= Task objective =
Rewrite the entries from the line containing "The image size is (1315, 600)." down to the line containing "Action: point(91,439)", swapping "Remove" for "Delete" and changing nothing else. Omit the pictures.

# Dataset rows start

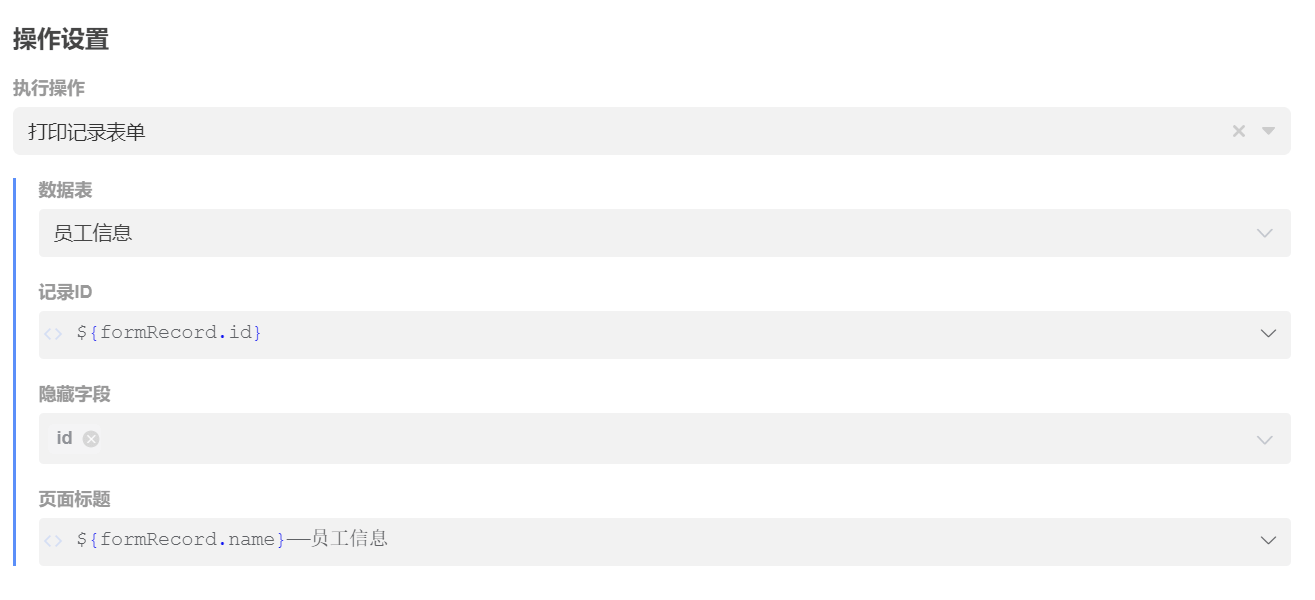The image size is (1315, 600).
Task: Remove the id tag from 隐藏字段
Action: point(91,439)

# Dataset rows end
# Dataset rows start

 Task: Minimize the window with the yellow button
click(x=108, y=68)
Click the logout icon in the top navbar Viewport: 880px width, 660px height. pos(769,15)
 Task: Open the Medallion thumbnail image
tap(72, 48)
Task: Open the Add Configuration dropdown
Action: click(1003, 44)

# Dataset rows end
# Dataset rows start

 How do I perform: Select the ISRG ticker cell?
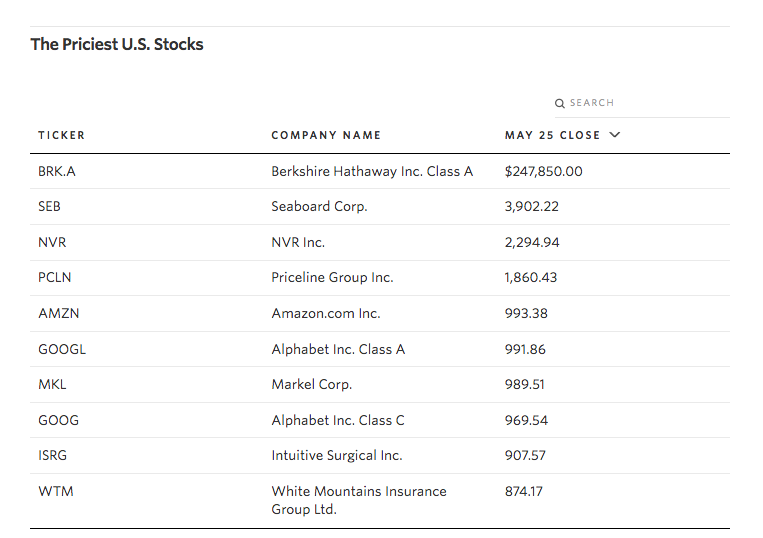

# Dataset rows end

= In response =
The image size is (1315, 600).
Task: Delete the id tag from 隐藏字段
Action: point(91,439)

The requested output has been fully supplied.